Required work:
Edit the items starting at the line containing "Given: Delete the row with the trash icon" and ending at the line containing "The image size is (1090, 817). point(18,529)", replacing "delivery truck" with "shipping truck" and leaving everything else unchanged. Give only those lines.

Provided data:
* * * *

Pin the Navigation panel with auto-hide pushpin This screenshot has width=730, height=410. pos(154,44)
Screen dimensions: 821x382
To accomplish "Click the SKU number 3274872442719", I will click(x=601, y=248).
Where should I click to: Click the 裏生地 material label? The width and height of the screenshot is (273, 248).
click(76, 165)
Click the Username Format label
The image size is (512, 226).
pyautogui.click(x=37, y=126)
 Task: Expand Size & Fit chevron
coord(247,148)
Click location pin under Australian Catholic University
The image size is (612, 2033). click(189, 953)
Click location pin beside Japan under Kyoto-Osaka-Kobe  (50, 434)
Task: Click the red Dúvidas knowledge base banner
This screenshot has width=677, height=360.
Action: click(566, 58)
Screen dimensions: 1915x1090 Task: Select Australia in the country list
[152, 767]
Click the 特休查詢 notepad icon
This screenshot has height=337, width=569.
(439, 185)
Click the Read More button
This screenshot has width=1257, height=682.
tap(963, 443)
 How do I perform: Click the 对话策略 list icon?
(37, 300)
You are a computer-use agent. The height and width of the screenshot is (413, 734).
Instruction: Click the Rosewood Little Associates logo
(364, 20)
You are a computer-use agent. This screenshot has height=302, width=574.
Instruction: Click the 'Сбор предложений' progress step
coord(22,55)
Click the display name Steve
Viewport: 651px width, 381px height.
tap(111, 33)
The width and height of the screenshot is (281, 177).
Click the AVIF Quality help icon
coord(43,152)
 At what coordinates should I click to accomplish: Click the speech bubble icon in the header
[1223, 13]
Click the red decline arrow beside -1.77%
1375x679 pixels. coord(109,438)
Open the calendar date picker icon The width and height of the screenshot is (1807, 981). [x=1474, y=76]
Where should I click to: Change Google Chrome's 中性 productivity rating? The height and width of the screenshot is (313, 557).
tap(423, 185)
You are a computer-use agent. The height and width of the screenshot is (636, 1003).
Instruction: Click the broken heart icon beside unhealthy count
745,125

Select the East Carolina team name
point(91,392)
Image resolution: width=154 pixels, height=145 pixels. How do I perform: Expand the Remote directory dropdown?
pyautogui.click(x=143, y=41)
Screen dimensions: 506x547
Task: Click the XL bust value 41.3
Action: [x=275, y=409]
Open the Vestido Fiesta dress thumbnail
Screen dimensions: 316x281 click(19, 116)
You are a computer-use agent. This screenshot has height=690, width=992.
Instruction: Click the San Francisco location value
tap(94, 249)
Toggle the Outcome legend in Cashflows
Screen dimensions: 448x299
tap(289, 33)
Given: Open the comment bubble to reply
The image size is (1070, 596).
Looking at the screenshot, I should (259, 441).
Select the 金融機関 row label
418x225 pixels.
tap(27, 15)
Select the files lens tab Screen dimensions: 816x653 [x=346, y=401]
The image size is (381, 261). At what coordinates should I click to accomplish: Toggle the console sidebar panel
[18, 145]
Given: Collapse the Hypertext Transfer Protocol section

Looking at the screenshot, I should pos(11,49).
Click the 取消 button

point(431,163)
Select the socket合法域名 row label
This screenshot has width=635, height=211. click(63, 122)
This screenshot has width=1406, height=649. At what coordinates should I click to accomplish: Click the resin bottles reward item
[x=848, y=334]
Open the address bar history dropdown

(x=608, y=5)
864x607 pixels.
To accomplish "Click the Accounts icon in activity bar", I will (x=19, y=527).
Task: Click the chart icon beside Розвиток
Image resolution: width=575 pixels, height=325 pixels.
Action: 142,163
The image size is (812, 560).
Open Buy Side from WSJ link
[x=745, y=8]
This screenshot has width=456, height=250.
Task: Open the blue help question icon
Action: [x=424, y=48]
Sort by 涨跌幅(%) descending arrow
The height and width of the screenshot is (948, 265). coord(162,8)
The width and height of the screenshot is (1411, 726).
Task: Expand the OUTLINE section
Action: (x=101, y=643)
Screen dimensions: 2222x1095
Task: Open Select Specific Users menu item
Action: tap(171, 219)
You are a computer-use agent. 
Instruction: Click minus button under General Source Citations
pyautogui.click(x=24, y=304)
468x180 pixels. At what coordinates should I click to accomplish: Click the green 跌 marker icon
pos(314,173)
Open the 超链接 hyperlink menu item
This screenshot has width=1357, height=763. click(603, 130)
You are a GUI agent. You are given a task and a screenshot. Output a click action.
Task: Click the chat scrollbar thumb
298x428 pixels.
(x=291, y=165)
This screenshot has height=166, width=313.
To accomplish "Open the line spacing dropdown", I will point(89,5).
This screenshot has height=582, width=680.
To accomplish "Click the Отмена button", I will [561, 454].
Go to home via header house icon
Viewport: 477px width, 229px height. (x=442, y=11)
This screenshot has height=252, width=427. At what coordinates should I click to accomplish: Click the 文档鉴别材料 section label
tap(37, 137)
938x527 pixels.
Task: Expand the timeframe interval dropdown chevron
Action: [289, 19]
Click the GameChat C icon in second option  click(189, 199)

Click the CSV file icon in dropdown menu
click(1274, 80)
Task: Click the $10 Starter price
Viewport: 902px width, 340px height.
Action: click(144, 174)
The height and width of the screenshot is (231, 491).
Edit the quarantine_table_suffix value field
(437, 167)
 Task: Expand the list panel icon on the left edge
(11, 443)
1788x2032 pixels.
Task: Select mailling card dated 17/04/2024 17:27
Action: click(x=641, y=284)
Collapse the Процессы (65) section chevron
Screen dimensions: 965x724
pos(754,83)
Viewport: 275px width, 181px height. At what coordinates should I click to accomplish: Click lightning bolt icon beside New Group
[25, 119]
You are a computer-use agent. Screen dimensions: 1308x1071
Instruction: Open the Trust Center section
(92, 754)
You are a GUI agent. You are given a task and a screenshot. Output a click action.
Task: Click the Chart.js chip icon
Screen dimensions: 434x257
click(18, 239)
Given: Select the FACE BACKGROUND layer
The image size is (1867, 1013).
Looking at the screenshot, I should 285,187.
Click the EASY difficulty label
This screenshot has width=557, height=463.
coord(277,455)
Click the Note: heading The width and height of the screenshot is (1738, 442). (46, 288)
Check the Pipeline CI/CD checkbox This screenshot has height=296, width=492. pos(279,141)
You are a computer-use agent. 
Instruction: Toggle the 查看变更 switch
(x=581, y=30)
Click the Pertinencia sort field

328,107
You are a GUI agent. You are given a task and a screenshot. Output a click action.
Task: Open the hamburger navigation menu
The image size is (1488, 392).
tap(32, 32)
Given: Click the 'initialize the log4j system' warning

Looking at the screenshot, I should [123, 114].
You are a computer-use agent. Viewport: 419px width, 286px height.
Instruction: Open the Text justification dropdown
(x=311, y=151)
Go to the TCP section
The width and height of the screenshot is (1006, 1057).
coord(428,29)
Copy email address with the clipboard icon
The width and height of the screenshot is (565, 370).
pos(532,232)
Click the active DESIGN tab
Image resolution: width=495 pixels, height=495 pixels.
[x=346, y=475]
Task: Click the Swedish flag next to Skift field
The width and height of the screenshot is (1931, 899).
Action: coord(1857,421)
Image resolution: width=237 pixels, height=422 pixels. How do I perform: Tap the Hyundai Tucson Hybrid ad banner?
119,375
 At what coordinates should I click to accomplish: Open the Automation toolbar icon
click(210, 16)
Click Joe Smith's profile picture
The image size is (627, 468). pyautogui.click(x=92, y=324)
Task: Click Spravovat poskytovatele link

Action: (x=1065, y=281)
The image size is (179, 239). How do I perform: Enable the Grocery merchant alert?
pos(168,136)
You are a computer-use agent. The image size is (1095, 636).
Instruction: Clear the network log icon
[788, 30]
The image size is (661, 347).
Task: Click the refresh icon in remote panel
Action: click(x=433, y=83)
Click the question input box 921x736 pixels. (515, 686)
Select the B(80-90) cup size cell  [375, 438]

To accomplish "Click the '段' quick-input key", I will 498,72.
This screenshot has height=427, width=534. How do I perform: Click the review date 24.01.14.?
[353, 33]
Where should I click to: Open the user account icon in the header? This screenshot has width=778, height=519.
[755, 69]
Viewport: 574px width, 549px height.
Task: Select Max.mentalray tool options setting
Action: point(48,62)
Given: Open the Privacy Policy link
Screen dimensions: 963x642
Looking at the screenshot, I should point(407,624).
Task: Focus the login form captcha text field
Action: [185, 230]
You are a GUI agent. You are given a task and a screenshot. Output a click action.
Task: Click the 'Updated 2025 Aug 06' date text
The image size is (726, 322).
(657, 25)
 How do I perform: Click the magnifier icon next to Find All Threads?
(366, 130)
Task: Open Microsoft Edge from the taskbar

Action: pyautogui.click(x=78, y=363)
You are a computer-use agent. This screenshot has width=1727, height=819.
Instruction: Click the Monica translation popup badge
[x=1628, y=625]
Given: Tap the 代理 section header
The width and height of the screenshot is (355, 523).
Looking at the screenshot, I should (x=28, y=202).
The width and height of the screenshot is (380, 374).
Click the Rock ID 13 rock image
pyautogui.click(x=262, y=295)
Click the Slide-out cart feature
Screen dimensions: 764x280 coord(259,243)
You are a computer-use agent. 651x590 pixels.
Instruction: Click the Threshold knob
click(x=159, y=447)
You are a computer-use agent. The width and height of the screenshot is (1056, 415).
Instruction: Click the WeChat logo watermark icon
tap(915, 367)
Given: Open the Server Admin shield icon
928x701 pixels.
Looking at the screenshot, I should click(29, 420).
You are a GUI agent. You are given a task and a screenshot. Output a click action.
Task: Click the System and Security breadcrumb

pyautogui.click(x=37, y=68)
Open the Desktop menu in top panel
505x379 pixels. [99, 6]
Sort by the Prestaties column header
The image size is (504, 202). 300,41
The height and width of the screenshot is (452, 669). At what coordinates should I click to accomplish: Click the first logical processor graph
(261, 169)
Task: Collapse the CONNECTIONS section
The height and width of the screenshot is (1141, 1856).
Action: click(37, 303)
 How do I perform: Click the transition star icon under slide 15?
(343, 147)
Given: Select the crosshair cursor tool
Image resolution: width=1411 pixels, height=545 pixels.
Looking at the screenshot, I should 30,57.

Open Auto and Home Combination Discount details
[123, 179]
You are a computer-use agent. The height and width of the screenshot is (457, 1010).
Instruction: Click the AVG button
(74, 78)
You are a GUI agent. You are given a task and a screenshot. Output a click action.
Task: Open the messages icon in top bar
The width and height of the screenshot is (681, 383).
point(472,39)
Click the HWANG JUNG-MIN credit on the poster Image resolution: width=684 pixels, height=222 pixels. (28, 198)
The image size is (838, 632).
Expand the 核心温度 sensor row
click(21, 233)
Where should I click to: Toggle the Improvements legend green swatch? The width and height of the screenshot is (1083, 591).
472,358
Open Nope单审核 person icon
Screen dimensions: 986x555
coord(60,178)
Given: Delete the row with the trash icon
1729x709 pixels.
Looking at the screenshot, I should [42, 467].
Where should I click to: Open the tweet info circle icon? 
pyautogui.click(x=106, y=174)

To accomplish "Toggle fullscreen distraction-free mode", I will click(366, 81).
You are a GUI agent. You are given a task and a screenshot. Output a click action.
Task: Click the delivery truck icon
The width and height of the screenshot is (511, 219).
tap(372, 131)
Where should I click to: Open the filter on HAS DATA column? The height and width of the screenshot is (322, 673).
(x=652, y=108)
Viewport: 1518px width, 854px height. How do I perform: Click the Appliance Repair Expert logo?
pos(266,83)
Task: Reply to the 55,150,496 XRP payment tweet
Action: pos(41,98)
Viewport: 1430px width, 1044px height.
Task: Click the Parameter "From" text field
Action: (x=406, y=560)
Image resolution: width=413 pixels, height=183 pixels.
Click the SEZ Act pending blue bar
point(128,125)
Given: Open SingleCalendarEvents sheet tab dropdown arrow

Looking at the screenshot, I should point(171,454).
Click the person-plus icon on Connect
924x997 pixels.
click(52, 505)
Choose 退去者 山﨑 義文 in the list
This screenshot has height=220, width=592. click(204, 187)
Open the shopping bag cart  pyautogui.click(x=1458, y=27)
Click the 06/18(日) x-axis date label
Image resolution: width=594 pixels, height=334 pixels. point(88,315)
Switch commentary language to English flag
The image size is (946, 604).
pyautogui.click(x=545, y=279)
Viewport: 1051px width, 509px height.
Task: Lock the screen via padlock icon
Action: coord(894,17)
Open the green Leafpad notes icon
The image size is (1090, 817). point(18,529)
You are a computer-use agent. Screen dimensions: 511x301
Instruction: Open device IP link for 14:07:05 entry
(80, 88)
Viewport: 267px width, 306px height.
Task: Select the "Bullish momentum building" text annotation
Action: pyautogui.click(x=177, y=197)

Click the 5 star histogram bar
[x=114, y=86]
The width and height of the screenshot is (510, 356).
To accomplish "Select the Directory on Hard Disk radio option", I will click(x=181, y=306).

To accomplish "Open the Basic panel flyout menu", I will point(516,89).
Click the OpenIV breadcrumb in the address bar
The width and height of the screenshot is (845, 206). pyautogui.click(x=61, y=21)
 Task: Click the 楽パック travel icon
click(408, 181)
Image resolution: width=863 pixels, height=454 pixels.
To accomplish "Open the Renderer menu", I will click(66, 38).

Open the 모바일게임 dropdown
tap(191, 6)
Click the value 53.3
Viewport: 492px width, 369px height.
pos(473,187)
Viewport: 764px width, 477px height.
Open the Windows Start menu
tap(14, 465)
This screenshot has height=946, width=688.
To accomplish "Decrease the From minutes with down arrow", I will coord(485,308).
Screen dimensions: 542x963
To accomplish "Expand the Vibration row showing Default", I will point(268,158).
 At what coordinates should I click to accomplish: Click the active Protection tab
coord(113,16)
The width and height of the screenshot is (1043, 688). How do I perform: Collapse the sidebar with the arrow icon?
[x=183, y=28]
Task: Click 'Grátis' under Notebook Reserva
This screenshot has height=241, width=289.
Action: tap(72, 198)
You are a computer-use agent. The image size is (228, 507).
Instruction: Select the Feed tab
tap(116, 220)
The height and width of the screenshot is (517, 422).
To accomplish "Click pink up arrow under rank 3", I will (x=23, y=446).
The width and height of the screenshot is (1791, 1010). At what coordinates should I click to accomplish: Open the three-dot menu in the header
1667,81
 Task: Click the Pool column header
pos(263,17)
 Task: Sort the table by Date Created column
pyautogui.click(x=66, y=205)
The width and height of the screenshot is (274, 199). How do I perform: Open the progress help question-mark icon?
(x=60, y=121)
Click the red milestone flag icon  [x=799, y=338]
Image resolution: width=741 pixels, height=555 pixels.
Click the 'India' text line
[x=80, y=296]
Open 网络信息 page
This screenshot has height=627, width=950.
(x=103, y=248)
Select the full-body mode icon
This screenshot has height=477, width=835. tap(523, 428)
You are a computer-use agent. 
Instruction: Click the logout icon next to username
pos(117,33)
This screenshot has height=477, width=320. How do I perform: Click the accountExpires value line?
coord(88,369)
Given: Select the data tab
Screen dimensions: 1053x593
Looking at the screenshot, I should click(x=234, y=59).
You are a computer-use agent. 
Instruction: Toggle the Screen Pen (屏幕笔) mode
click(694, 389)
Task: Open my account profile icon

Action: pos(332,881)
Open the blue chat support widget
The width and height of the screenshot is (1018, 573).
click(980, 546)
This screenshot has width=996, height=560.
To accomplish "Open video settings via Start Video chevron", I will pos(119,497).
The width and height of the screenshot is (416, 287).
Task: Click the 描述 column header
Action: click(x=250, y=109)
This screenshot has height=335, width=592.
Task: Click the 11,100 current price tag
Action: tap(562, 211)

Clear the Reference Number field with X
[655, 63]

* * * *

Correct result:
Given: Delete the row with the trash icon
1729x709 pixels.
Looking at the screenshot, I should [42, 467].
Where should I click to: Open the tweet info circle icon? 
pyautogui.click(x=106, y=174)

To accomplish "Toggle fullscreen distraction-free mode", I will click(366, 81).
You are a GUI agent. You are given a task and a screenshot. Output a click action.
Task: Click the shipping truck icon
The width and height of the screenshot is (511, 219).
tap(372, 131)
Where should I click to: Open the filter on HAS DATA column? The height and width of the screenshot is (322, 673).
(x=652, y=108)
Viewport: 1518px width, 854px height. How do I perform: Click the Appliance Repair Expert logo?
pos(266,83)
Task: Reply to the 55,150,496 XRP payment tweet
Action: pos(41,98)
Viewport: 1430px width, 1044px height.
Task: Click the Parameter "From" text field
Action: (x=406, y=560)
Image resolution: width=413 pixels, height=183 pixels.
Click the SEZ Act pending blue bar
point(128,125)
Given: Open SingleCalendarEvents sheet tab dropdown arrow

Looking at the screenshot, I should point(171,454).
Click the person-plus icon on Connect
924x997 pixels.
click(52, 505)
Choose 退去者 山﨑 義文 in the list
This screenshot has height=220, width=592. click(204, 187)
Open the shopping bag cart  pyautogui.click(x=1458, y=27)
Click the 06/18(日) x-axis date label
Image resolution: width=594 pixels, height=334 pixels. point(88,315)
Switch commentary language to English flag
The image size is (946, 604).
pyautogui.click(x=545, y=279)
Viewport: 1051px width, 509px height.
Task: Lock the screen via padlock icon
Action: coord(894,17)
Open the green Leafpad notes icon
The image size is (1090, 817). point(18,529)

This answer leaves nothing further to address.